WHAT YOU ARE ASKED TO DO
From the data below, please reproduce exactly everything from the line that contains "This screenshot has width=1006, height=546." down to the line that contains "Click the Zoom icon in the taskbar", with both ends included.

GIVEN RECORDS
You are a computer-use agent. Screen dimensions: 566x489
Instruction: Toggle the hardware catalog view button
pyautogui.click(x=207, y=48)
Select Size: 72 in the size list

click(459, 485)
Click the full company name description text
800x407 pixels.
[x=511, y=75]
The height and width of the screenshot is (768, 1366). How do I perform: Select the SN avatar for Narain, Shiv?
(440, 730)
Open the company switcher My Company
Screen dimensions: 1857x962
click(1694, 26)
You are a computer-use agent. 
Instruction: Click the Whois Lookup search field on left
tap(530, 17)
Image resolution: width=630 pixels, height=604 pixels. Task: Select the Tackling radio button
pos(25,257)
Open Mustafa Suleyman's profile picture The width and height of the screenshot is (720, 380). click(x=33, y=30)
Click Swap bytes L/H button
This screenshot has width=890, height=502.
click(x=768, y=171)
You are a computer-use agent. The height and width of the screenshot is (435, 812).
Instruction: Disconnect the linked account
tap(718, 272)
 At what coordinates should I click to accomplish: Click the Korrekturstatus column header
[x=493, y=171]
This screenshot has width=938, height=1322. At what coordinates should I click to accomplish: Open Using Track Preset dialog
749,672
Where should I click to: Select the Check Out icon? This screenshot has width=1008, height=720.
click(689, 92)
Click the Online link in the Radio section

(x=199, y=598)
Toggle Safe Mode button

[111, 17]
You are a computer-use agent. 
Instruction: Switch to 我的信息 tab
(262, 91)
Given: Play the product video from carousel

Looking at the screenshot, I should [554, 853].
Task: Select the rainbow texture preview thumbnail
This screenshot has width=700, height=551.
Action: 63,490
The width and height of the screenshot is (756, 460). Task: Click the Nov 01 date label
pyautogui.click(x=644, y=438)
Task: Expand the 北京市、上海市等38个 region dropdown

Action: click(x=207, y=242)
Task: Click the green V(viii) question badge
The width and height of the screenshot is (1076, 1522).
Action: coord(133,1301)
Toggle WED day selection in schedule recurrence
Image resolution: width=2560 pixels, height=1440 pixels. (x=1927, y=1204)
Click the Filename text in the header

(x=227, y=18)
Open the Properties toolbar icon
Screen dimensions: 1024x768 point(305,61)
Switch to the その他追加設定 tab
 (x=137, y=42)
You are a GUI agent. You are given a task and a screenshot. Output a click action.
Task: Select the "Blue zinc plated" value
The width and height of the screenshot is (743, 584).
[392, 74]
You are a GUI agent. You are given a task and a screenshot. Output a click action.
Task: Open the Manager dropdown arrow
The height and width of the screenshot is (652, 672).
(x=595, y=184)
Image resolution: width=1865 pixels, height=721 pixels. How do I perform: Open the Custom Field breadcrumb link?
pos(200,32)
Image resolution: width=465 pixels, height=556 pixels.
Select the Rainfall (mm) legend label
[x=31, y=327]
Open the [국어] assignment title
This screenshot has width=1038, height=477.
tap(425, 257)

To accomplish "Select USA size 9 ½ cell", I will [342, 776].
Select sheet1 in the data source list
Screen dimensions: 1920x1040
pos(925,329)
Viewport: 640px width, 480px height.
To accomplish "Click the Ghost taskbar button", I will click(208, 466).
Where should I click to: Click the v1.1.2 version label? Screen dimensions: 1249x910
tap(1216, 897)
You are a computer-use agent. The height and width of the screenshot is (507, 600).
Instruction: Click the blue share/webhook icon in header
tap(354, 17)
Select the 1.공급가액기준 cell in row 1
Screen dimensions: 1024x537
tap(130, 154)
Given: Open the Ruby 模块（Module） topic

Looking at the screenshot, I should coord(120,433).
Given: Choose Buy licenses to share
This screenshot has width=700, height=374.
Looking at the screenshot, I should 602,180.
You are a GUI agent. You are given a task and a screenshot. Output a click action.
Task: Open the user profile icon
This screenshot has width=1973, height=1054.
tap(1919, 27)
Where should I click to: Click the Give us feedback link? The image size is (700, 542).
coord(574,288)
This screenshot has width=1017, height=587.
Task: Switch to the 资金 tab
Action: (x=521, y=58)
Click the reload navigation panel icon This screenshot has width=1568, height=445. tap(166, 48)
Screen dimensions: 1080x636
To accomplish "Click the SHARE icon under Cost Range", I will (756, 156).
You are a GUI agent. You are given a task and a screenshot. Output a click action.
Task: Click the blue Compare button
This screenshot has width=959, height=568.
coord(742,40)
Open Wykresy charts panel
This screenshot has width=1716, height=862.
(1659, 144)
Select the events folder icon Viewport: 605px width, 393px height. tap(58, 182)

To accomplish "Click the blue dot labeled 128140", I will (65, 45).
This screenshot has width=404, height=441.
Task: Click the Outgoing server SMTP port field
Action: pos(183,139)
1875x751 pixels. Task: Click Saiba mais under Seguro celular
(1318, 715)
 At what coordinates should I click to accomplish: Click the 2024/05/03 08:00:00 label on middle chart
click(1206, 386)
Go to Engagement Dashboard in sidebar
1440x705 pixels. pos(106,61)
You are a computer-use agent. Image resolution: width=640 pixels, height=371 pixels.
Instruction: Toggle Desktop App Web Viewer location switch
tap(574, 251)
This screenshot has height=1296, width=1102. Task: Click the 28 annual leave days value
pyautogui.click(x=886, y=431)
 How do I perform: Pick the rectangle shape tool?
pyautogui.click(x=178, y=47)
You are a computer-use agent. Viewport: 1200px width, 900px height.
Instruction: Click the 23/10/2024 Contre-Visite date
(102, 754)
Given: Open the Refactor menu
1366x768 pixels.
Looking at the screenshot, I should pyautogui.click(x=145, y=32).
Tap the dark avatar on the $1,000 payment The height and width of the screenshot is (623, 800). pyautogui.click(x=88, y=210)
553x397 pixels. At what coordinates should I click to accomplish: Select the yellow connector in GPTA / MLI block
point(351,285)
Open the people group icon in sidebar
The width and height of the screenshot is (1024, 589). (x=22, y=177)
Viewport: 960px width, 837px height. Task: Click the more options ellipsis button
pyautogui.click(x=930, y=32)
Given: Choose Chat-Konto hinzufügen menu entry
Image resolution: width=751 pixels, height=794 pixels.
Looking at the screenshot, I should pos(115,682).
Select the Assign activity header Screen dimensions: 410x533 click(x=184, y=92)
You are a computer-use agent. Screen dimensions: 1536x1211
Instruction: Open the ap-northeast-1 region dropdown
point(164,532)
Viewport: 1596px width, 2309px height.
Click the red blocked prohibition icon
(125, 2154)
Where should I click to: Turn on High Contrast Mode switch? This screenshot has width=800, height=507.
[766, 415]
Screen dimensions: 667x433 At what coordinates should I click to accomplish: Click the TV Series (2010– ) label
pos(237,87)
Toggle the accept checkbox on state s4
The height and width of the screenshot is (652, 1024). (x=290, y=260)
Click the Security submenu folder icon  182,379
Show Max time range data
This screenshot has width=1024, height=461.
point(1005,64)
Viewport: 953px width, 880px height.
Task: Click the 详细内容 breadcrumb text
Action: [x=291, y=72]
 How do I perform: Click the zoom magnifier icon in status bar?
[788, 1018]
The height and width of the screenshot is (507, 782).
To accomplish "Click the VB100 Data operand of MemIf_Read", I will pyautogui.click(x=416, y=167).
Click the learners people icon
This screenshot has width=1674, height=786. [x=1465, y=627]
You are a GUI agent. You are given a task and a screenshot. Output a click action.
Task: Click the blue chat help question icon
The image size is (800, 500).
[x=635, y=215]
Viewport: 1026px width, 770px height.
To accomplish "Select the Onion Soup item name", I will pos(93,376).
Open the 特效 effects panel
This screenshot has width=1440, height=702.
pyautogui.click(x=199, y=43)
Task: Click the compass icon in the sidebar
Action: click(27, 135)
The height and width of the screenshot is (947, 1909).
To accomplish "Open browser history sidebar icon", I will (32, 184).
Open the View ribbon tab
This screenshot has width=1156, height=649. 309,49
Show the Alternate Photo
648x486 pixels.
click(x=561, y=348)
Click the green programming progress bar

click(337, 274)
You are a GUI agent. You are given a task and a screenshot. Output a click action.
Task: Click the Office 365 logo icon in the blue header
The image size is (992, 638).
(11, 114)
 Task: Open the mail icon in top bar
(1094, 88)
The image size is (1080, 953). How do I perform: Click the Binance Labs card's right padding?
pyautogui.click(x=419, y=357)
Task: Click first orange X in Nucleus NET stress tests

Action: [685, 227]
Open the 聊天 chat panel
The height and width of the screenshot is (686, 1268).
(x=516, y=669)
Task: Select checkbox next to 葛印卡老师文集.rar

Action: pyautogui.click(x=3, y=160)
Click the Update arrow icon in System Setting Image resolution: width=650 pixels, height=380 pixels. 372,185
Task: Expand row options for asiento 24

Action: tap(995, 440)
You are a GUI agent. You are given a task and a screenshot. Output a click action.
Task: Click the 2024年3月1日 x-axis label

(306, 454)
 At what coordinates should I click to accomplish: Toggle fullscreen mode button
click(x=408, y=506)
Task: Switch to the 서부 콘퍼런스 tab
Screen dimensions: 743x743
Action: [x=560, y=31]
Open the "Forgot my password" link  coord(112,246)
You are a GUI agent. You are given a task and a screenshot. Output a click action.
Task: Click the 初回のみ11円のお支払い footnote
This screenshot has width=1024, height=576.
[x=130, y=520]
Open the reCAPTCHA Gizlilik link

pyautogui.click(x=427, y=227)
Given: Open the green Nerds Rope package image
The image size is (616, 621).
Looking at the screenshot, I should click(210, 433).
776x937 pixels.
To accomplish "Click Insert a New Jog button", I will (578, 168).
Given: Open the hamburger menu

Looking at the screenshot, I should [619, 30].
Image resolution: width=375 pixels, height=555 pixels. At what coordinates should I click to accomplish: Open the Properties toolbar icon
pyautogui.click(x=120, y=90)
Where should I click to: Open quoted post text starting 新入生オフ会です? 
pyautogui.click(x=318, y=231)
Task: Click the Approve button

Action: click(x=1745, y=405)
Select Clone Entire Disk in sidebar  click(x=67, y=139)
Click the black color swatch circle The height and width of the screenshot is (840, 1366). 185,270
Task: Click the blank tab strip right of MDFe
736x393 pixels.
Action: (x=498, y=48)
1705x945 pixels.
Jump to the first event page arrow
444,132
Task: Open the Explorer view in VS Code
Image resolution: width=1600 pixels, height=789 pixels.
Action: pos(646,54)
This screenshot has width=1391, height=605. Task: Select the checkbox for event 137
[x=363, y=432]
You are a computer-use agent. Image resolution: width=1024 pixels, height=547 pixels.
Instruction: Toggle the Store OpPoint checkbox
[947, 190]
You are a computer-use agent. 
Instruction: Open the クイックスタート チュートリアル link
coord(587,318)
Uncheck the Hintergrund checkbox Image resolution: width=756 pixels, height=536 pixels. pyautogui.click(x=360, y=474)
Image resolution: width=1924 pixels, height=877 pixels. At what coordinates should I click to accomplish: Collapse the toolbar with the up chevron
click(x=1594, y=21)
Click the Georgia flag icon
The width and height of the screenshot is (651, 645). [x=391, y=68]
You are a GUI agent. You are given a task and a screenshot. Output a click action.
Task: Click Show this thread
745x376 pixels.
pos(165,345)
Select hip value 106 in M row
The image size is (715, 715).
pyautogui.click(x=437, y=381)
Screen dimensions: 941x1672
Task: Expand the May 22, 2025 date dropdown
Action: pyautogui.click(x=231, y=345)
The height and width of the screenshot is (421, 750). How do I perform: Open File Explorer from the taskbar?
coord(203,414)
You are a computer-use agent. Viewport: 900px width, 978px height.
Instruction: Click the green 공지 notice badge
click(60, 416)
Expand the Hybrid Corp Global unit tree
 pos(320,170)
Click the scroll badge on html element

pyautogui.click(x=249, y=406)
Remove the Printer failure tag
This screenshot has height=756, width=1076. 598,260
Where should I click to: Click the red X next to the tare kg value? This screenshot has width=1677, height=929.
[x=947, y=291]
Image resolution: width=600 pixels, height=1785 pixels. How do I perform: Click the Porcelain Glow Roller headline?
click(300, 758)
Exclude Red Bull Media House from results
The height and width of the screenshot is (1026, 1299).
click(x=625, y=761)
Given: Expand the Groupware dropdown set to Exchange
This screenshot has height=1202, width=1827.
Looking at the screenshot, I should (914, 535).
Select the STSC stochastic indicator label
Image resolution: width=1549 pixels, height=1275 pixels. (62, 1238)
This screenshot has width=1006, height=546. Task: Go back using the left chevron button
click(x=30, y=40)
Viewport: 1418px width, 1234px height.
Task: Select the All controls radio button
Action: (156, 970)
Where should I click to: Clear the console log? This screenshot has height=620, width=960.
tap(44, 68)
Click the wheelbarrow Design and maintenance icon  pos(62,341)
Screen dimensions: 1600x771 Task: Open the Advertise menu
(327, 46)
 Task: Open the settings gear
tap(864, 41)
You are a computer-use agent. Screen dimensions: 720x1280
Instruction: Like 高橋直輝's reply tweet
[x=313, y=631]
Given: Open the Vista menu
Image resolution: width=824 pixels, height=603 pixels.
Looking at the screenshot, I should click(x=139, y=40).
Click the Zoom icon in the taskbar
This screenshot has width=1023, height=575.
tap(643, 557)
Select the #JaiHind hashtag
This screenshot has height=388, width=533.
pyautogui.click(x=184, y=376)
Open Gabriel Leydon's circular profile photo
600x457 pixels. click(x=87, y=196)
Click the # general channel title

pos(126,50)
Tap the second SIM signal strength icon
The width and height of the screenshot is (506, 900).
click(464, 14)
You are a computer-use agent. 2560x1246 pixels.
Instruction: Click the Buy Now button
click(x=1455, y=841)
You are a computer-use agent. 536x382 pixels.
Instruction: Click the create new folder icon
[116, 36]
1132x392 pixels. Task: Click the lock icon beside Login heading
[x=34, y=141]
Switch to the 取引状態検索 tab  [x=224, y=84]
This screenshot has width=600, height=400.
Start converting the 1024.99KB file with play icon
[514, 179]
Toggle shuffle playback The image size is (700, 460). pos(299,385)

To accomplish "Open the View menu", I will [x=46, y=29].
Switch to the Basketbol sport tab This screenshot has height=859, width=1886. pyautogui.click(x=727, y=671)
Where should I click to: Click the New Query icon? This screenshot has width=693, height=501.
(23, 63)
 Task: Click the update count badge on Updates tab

WRITTEN RESPONSE
This screenshot has width=1006, height=546. Task: Go back using the left chevron button
click(x=30, y=40)
Viewport: 1418px width, 1234px height.
Task: Select the All controls radio button
Action: (156, 970)
Where should I click to: Clear the console log? This screenshot has height=620, width=960.
tap(44, 68)
Click the wheelbarrow Design and maintenance icon  pos(62,341)
Screen dimensions: 1600x771 Task: Open the Advertise menu
(327, 46)
 Task: Open the settings gear
tap(864, 41)
You are a computer-use agent. Screen dimensions: 720x1280
Instruction: Like 高橋直輝's reply tweet
[x=313, y=631]
Given: Open the Vista menu
Image resolution: width=824 pixels, height=603 pixels.
Looking at the screenshot, I should click(x=139, y=40).
Click the Zoom icon in the taskbar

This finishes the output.